One of the things I’m really interested in is the occurrence of age-related diseases for example Alzheimer’s and Parkinson’s disease. And one of the major questions is why do people get these diseases? There are families that have a mutation that makes them more predisposed to getting these diseases, but that really only explains five to maybe 15% of all of the cases. The remaining 85 to 95%. We really have no clue why these people get these diseases. So what I’m trying to do is I’m trying to explain these remaining 85%.

Because all of these diseases are caused by misfolded proteins, and transcription errors cause these misfolded proteins, I think that we have found a new mechanism that can cause these diseases. And if the mechanism is indeed correct that means we can now do something about it. So it’s really about finding the origin of the disease itself in order to be able to design medicine for it. That’s one of the major goals. We’re also asking when aging actually happens.  We have reason to believe that the events that lead to aging can occur many, many years earlier, probably decades. And perhaps in certain cases, the pace of aging is actually set in our twenties or thirties. And that’s one of the things we’re trying to prove as well,


… one of the reasons why viruses become resistant to vaccines or to drugs is because there is always one viral particle that happens to get a mutation that allows it to be resistant. So one of the major things people want to know about viral particles and different kinds of viruses is how fast do mutations accumulate in the genome of these viruses. And they want to do that for two different reasons. First of all, they want to know that because they want to be able to predict how quickly viruses might get resistance to certain treatments or vaccines. The higher the mutation rate, the faster that would happen. Secondly, they want to be able to predict what type of viruses might erupt in the future. So we now know that for example, that a coronavirus has a certain genetic composition, but that composition might be completely different next year or the year afterward. So by doing these mutational analyses, we’re able to predict hopefully what the virus might look like in the future. So we can better prepare for an outbreak in 2022 or 2023. It’s been a really rewarding project.  So the reason why I got into it is because of my interest in genetic mutations and that’s a key component of the viral particles.

We’ve used this super powerful big data tool to study how the virus mutates inside cells and we have a couple of different goals with it. First of all, we want to determine how quickly these mutations actually happen. Right? So that will give us an answer as to how quickly viral particles might come up with mutations that make it resistant to certain pigments and vaccines. And we’ve already heard in on the news that new mutant versions of the virus have come up, right. , it’s a strain from Brazil, there’s a strain from England that are more virulent and more dangerous and the initial coronavirus. So that is one of the consequences of the genetic changes.
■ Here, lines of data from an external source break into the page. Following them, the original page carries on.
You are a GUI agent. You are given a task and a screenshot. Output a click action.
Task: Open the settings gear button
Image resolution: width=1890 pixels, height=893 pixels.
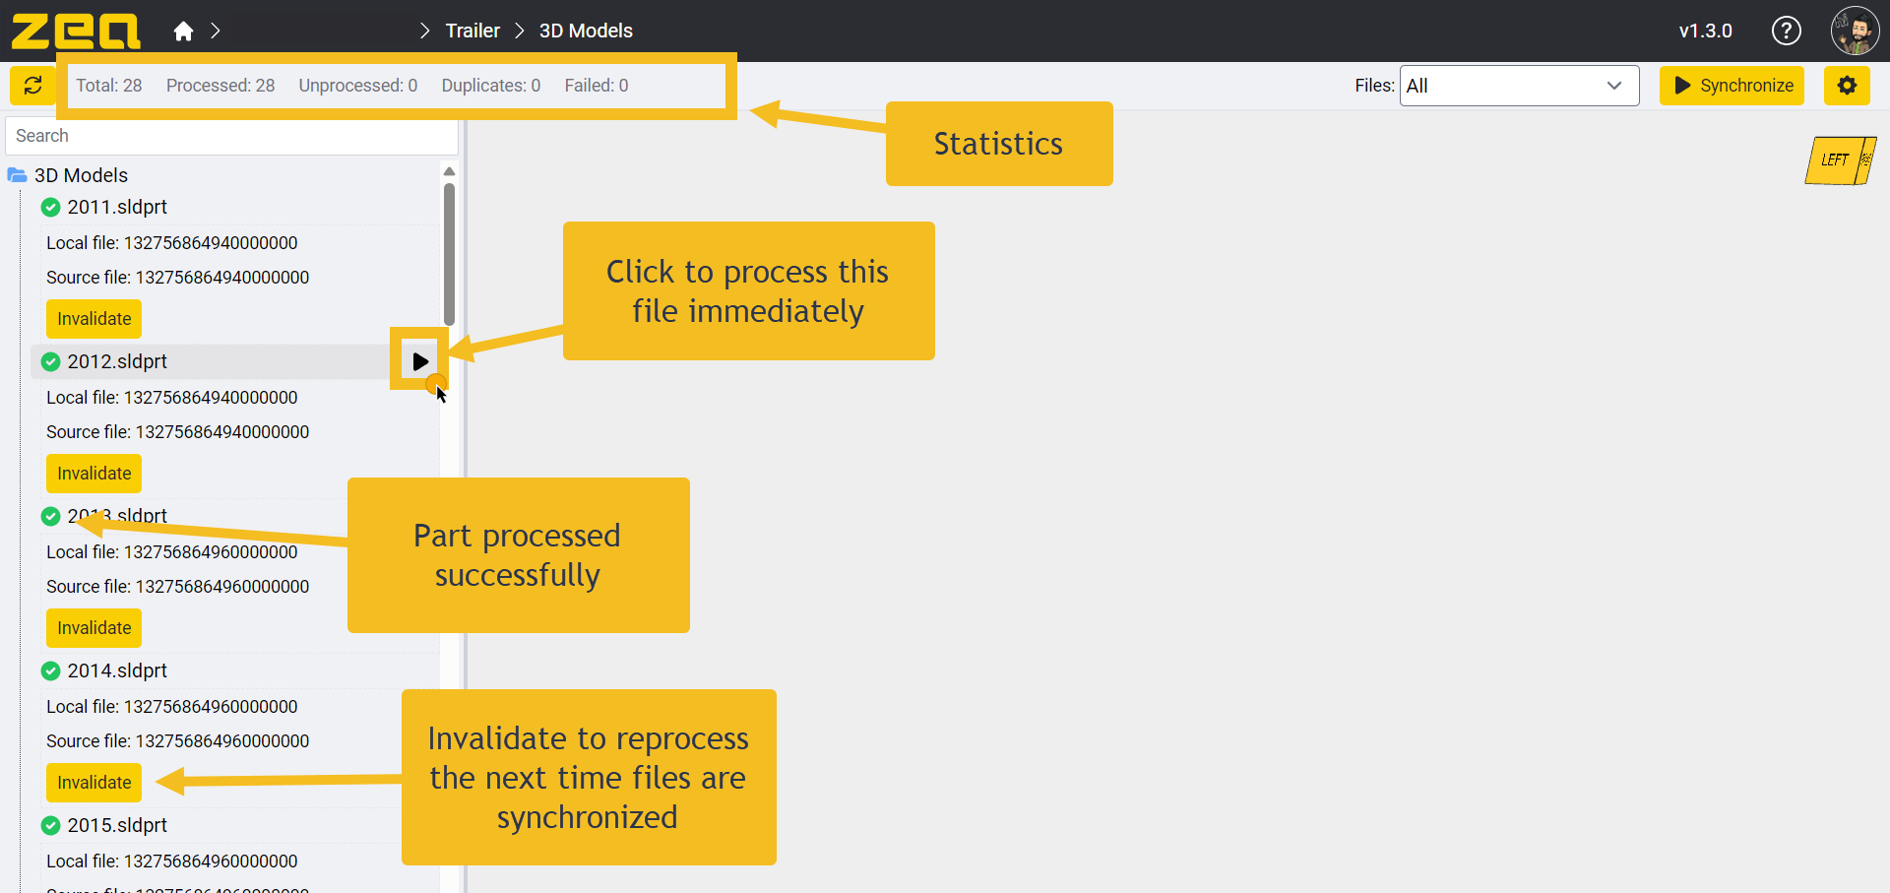[x=1847, y=86]
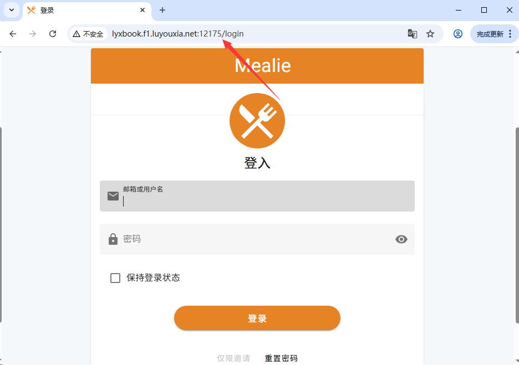519x365 pixels.
Task: Click the browser back arrow
Action: 13,34
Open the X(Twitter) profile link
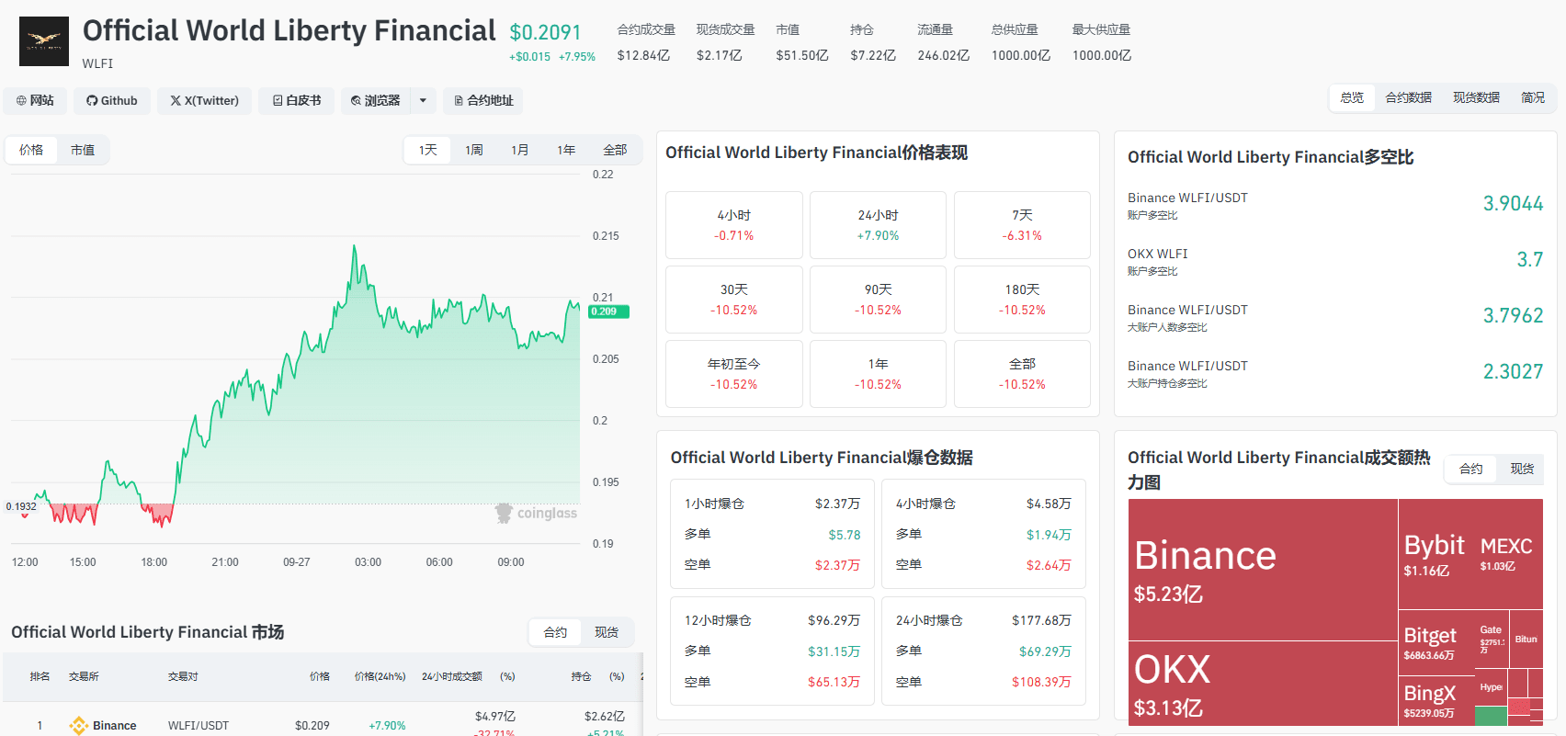The width and height of the screenshot is (1566, 736). pos(204,100)
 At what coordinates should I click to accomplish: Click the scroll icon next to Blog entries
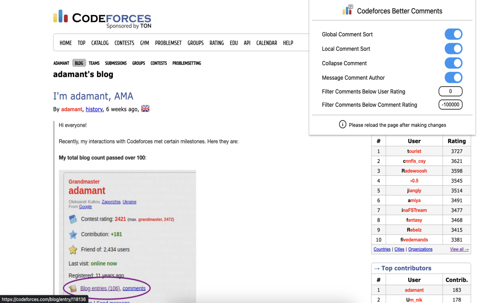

The virus has a key protein that it needs to make in order to produce the envelope of the virus itself, all kinds of surface proteins and these proteins are essential. So certain genetic changes will destroy those proteins, and that will result in the death of the virus. So if we do a massive analysis of the entire genome of this virus, and we do that over time, what will find is that there are mutations present everywhere on the viral genome, except for those few spots where the mutation kills the actual virus.
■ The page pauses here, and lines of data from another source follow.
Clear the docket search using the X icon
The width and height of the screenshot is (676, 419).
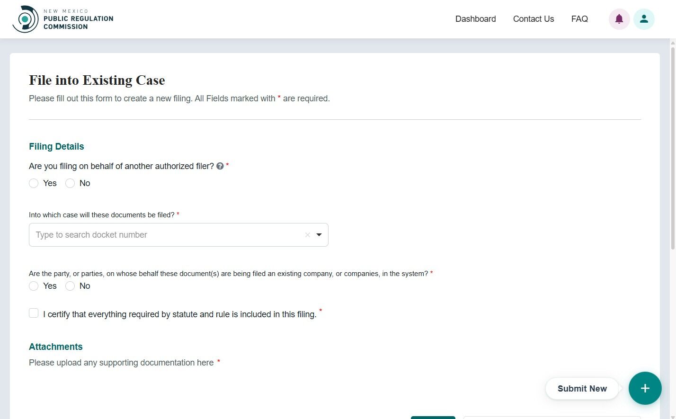tap(307, 234)
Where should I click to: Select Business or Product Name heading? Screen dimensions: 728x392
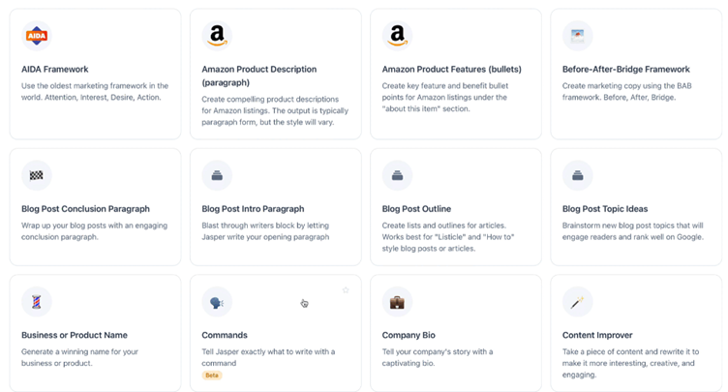point(75,335)
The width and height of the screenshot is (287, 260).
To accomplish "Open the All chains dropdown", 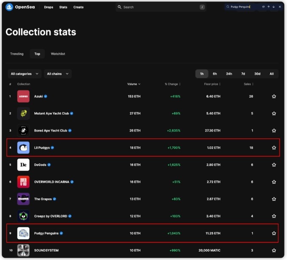I will 57,74.
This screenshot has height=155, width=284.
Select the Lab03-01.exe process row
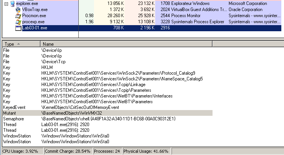pos(115,28)
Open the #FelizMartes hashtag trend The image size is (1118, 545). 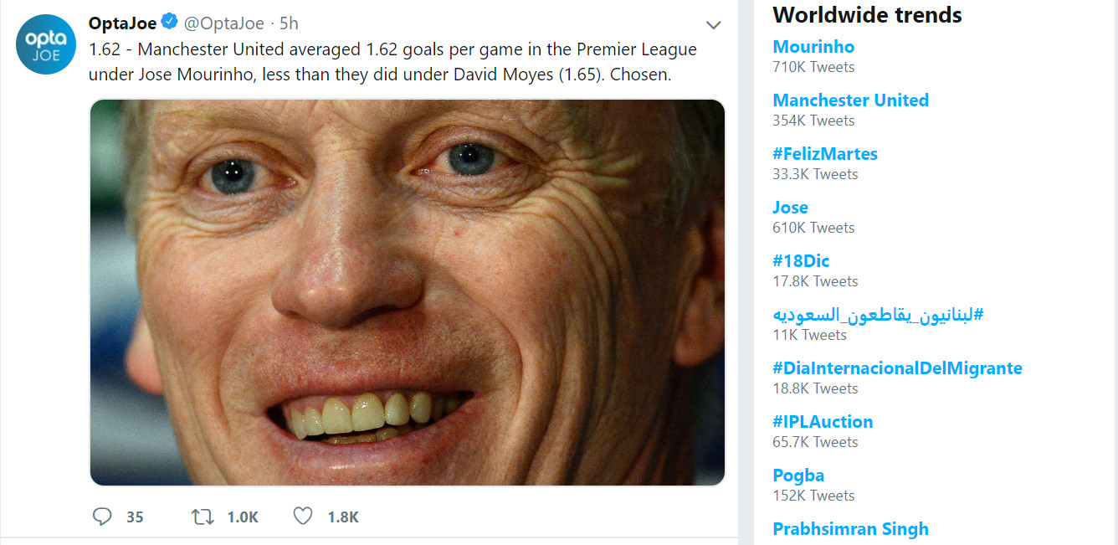[x=825, y=154]
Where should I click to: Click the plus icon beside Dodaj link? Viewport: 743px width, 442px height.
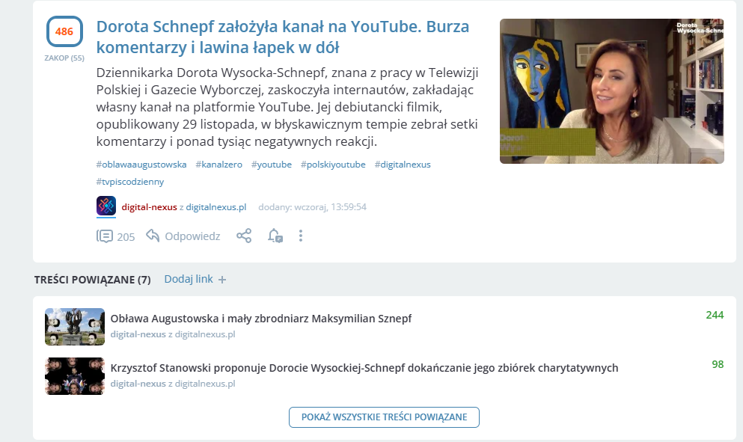(222, 280)
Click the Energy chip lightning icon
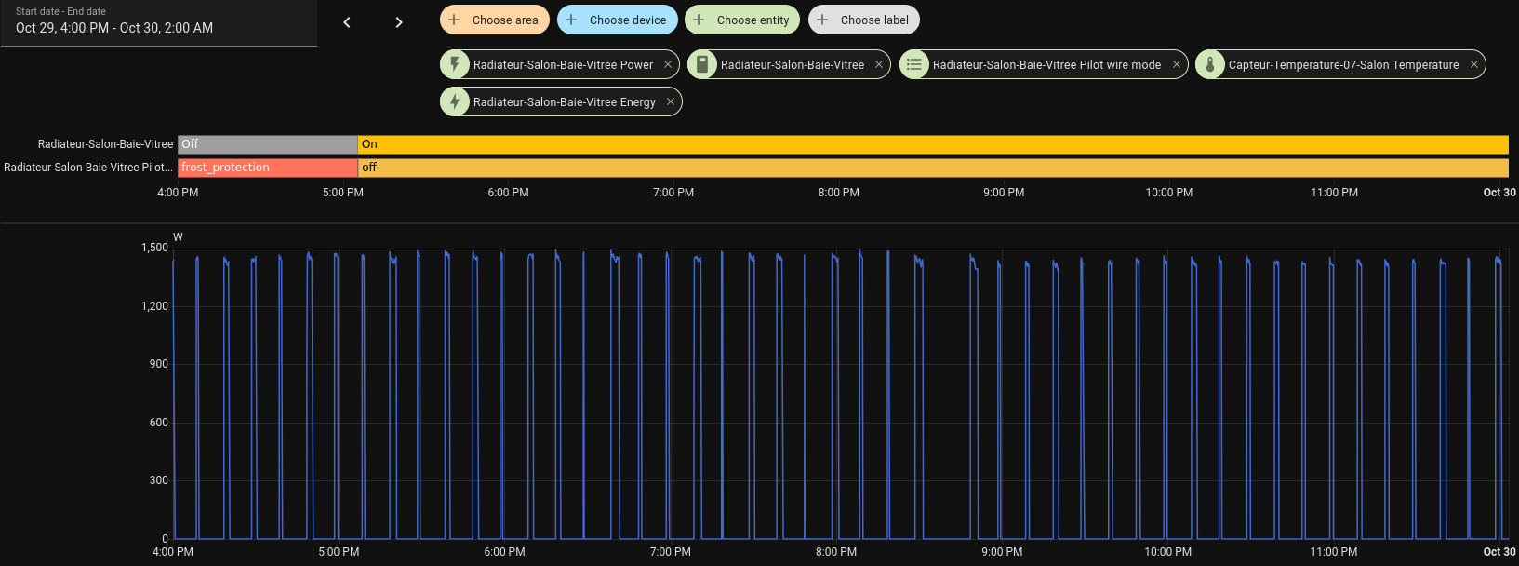Image resolution: width=1519 pixels, height=566 pixels. point(455,101)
So by virtue of looking at locations in the genome, or finding them where mutations do not occur, we can find these Achilles heels of the virus. And that would allow us to guide the development of vaccines to that specific spot. … if we target the vaccine to a spot that cannot be mutated, that means that the virus has two choices. It can either be destroyed by the vaccine or a treatment itself, and in an effort to try to get out of it, it could mutate that position of its genome, but in doing so, it will kill itself, so it’s a no win situation for the virus. That is one of the goals of this project also.